Zwei Abbildungen von Trocknungsmustern von Peptid-Lösungen, links: Amyloid-beta-(Aβ42)-Peptid, rechts: Mutation
KIT

Biochemie
Neue Methode kann Alzheimer früher nachweisen

Forschende haben eine simple Technik entwickelt, mit der sie Erkrankungen wie Alzheimer diagnostizieren können. Sie basiert auf getrockneten Tropfen.

15.07.2022

Forschende des Karlsruher Instituts für Technologie (KIT) haben eine neue Methode entwickelt, um neurodegenerative Erkrankungen nachzuweisen. Die Methode sei effektiv und simpel und könne die den Krankheiten zugrundeliegenden Fehlfaltungen von Proteinen bereits in einem frühen Stadium der Erkrankung nachweisen. Die Vorhersagegenauigkeit liege bei über 99 Prozent, teilte das KIT mit. Die zugehörige Studie ist im April in der Fachzeitschrift "Advanced Materials" erschienen.

Neurodegenerative Krankheiten wie Alzheimer oder Parkinson werden durch Fehlfaltungen von Proteinen oder Peptiden hervorgerufen, also durch Änderungen in deren räumlicher Struktur. Ursache sind kleinste Abweichungen in der chemischen Zusammensetzung der Biomoleküle. Diese Fehlfaltungen lassen sich laut Studie über die Trocknungsstruktur von Protein- und Peptid-Lösungen erkennen.
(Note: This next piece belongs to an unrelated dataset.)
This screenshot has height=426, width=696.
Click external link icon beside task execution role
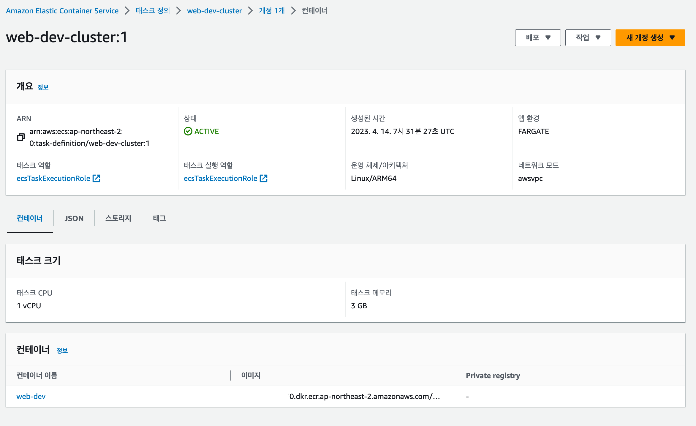click(264, 178)
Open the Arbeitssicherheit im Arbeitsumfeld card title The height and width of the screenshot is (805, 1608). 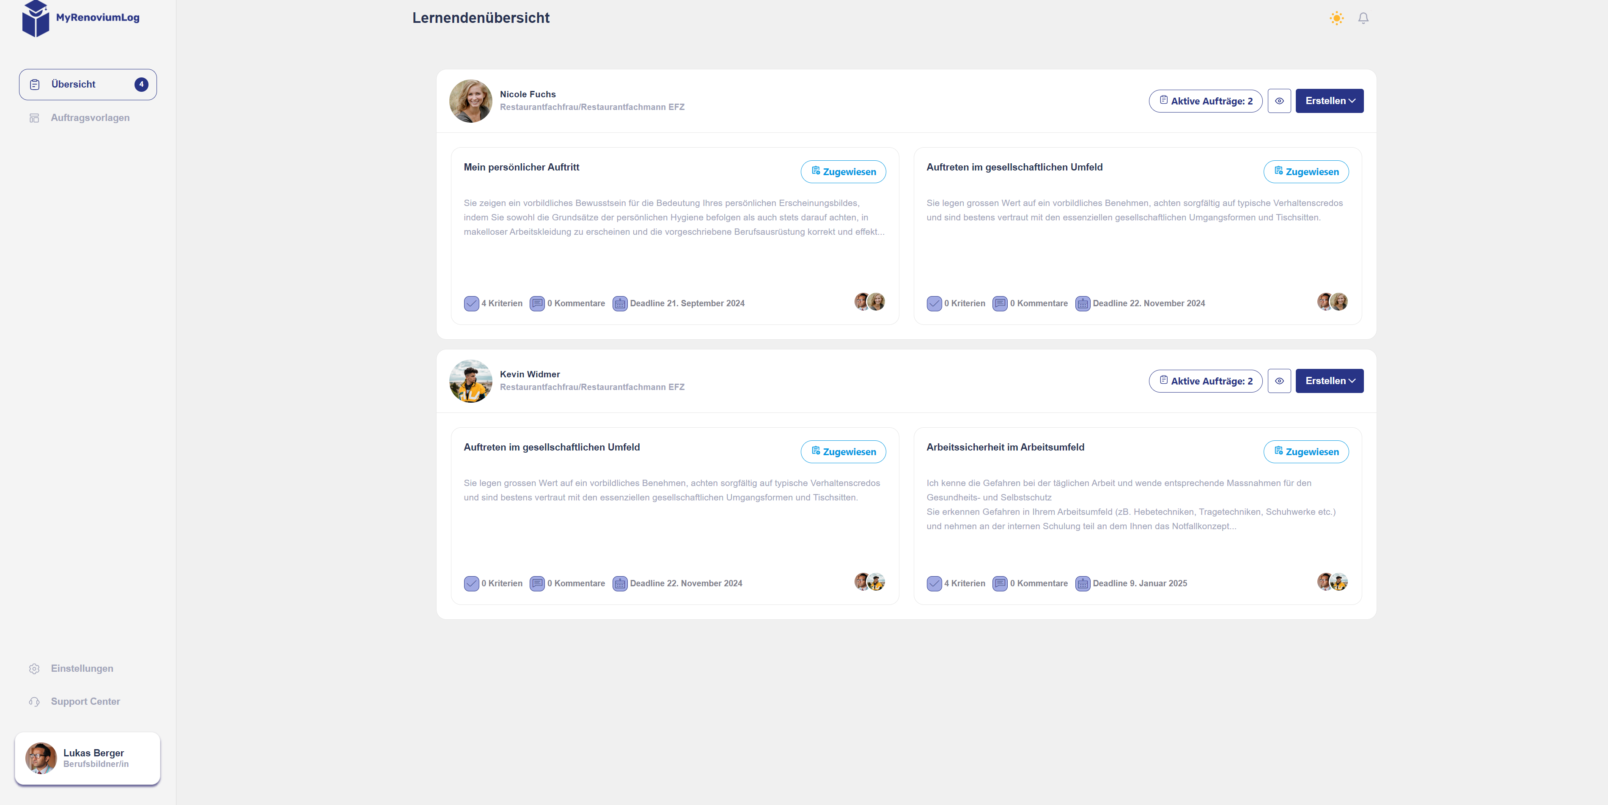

Dafür analysierten die Forschenden um Professor Jörg Lahann mikroskopische Aufnahmen solcher Lösungen und werteten sie mit neuronalen Deep Learning-Netzwerken aus. Die künstliche Intelligenz (KI) konnte aus den Flecken, die die trocknenden Tröpfchen der Peptidlösungen auf einer festen Oberfläche hinterlassen, die biochemisch zugrundeliegende Struktur ableiten. Die Fleckenmuster seien mit bloßem Auge nur schwer unterscheidbar, für die KI aber wie "Fingerabdrücke", die die strukturelle und räumliche Identität eines Peptides widerspiegelten.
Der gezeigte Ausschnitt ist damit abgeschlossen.